Factors That Influence Employment for Justice-Involved Youth: The Juvenile Justice Work Qualifications Scale

Authors

DOI:

https://doi.org/10.52935/25.1851.3

Keywords:

Juvenile Justice, Work Qualifications, Employers’ Perspectives, Workforce Development

Abstract

Understanding employer perspectives toward necessary work qualifications for justice-involved youth and aligning transition planning and employment preparation activities with these perspectives is integral in increasing employment rates and decreasing recidivism for this population. This study investigated the psychometric properties of the Juvenile Justice Work Qualifications Scale (JJ-WQS), a measure of the importance of work qualifications for entry level employees previously involved in juvenile services from the
perspective of employers. Analyses explored and confirmed the scale’s factor structure, measured internal consistency, and examined group differences based on geographic location, business structure, and business size. Results indicated evidence of a four-factor structure, strong internal consistency, and mean differences based on company size. Implications for both research and practice are discussed including the need for further replication research on this instrument to confirm these findings and generate additional evidence of its efficacy with entry-level employers to inform supports for justice-involved youth in preparing for employment.

Author Biographies

  • Kyle Reardon, Department of Special Education and Clinical Sciences, University of Oregon

    Kyle Reardon (Ph.D. Special Education), ORCID 0000-0003-1992-9242, is a Research Associate in the
    Secondary Special Education and Transition Research Unit in the Department of Special Education and
    Clinical Sciences at the University of Oregon and a Technical Assistance Provider for the National Technical Assistance Center on Transition: The Collaborative (NTACT:C). His research expertise includes preparing students with disabilities for successful postsecondary and employment outcomes.

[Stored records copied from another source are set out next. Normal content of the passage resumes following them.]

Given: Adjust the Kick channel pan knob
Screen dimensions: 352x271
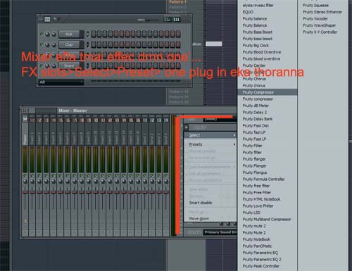Looking at the screenshot, I should [x=48, y=34].
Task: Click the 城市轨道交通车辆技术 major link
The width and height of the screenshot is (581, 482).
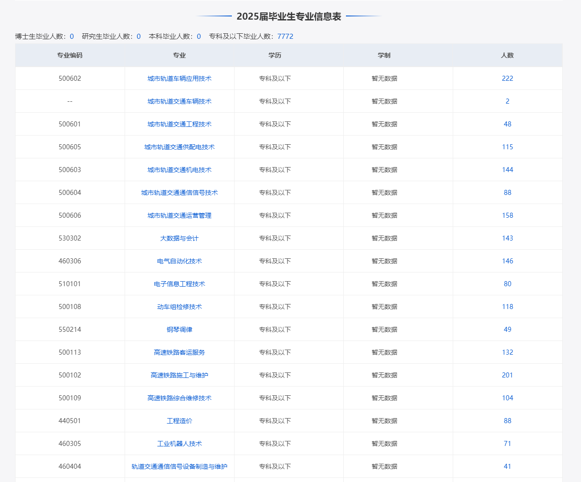Action: pos(179,101)
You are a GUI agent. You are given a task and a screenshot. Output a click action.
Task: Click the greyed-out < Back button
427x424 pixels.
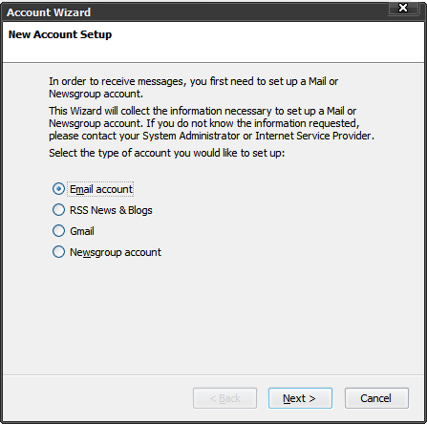click(224, 398)
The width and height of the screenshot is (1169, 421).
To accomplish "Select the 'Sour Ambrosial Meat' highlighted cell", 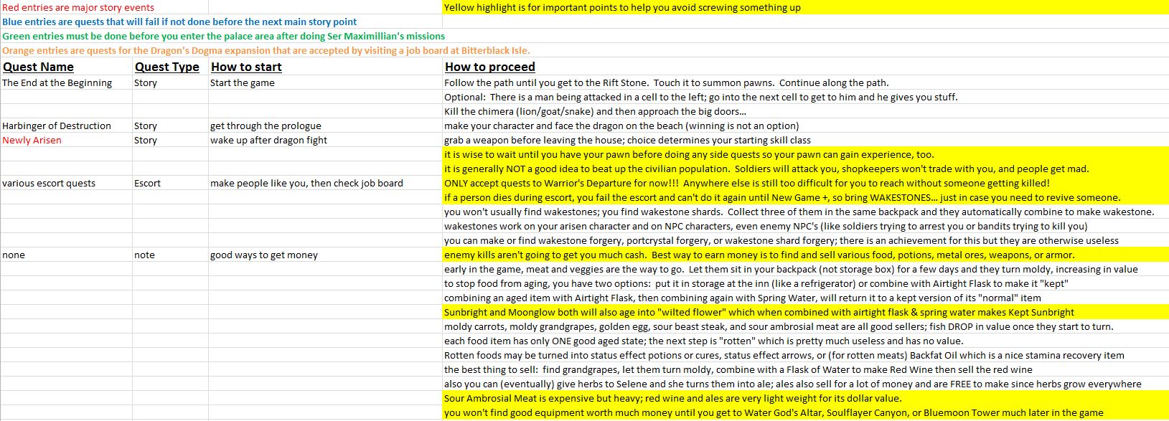I will (806, 398).
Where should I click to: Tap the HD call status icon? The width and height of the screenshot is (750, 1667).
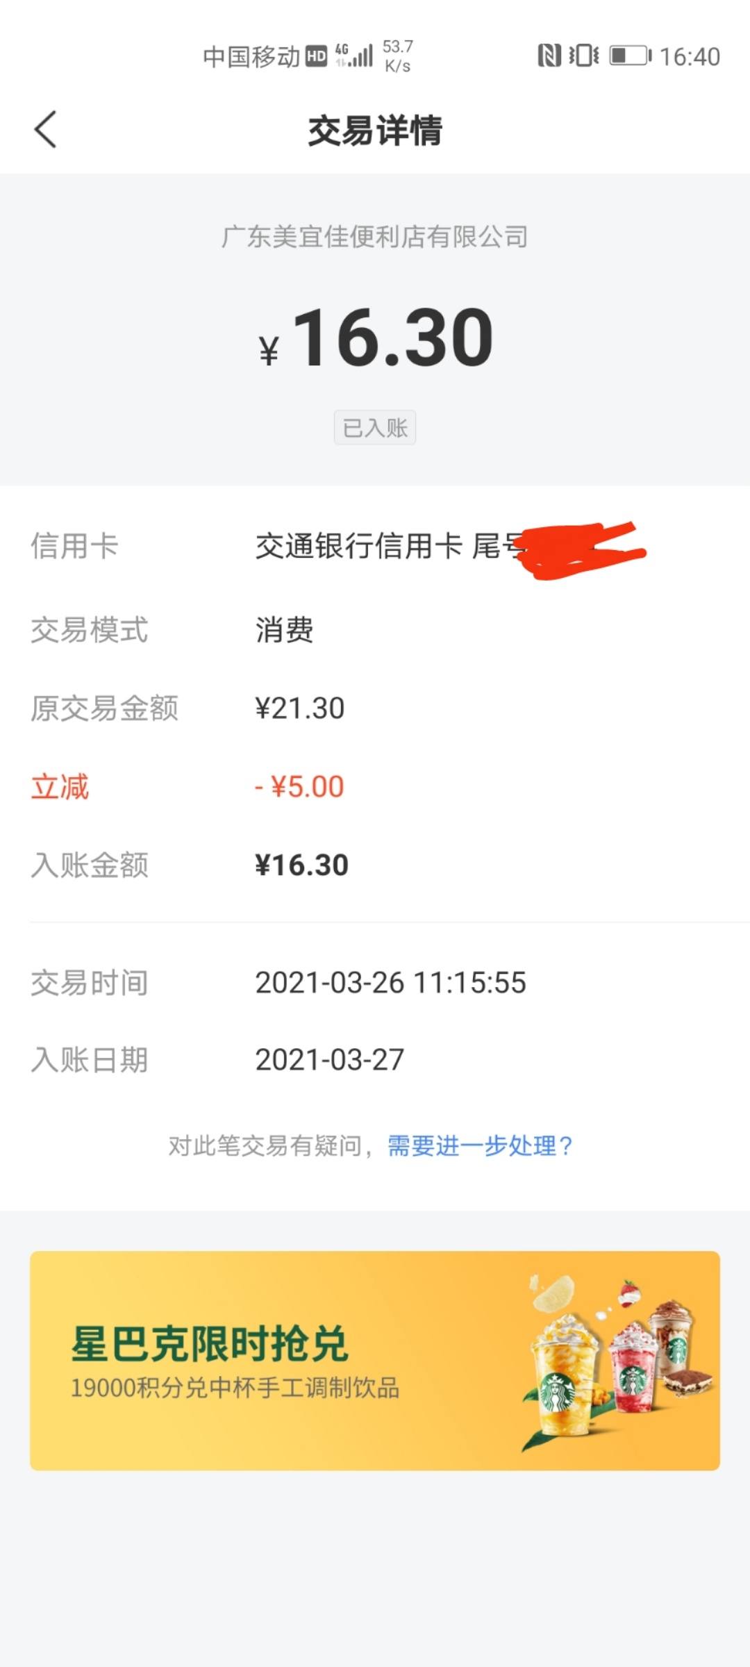point(316,56)
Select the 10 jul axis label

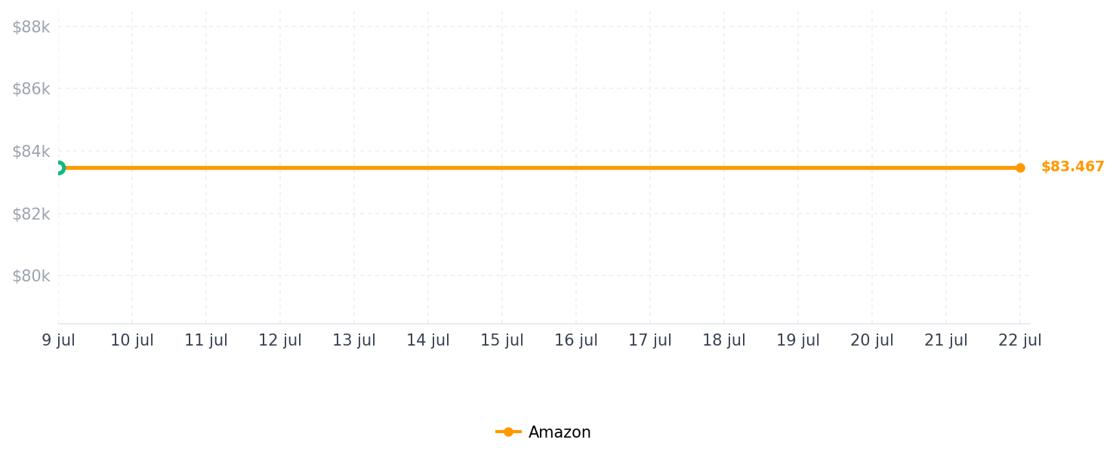pos(132,340)
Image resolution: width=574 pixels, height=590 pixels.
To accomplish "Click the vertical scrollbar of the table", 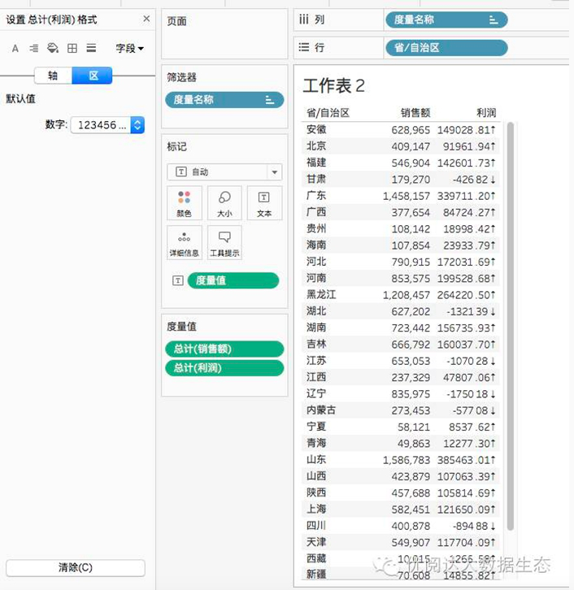I will [x=511, y=325].
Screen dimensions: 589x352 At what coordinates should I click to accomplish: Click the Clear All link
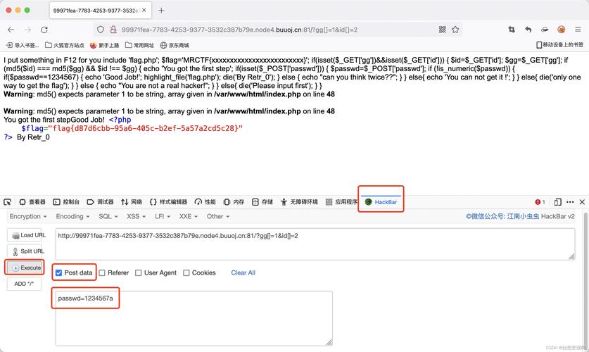243,272
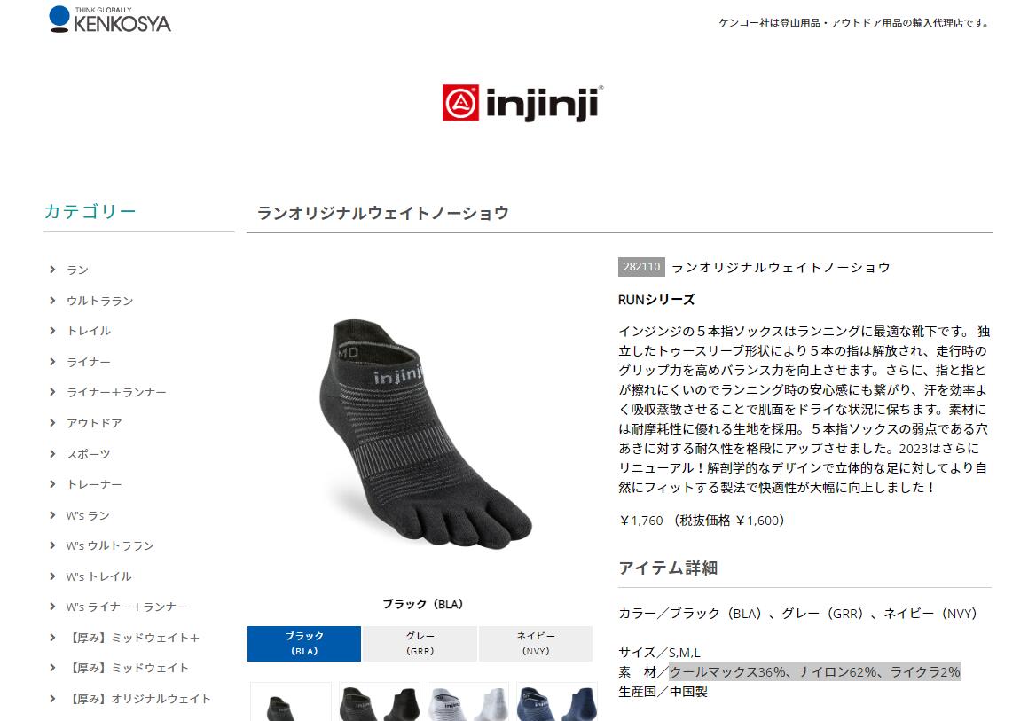Select the navy sock pair thumbnail
The height and width of the screenshot is (721, 1036).
tap(557, 701)
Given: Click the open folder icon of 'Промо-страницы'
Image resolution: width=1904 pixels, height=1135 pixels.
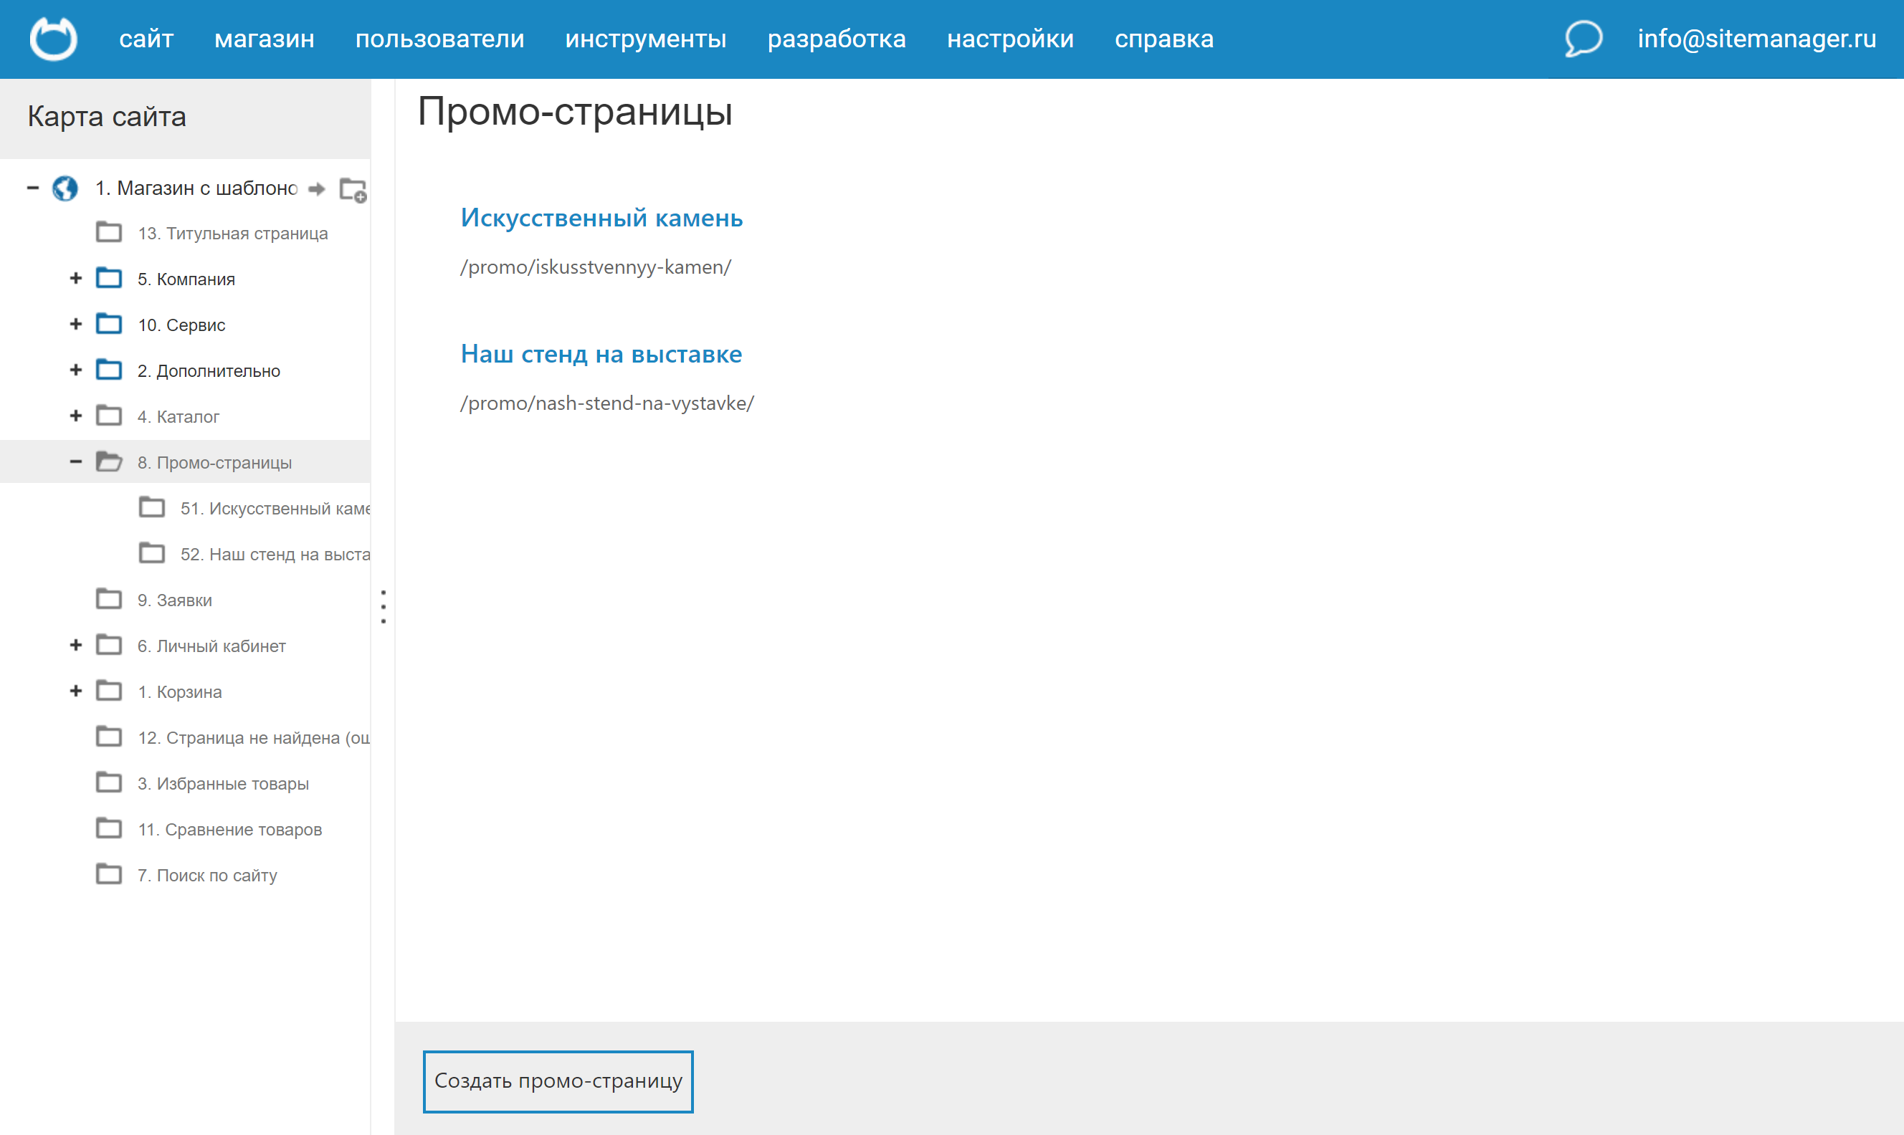Looking at the screenshot, I should pyautogui.click(x=109, y=461).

  • Deanne Unruh, College of Education, University of Oregon

    Deanne K. Unruh (Ph.D. Educational Policy and Management), ORCID 0000-0002-4766-706X, is a Research
    Professor in the College of Education at the University of Oregon and is the Director of the Secondary Special Education and Transition (SSET) research unit and Co-Director of the National Technical Assistance Center on Transition: The Collaborative (NTACT:C). Her research expertise includes high risk adolescents involved in the juvenile justice system.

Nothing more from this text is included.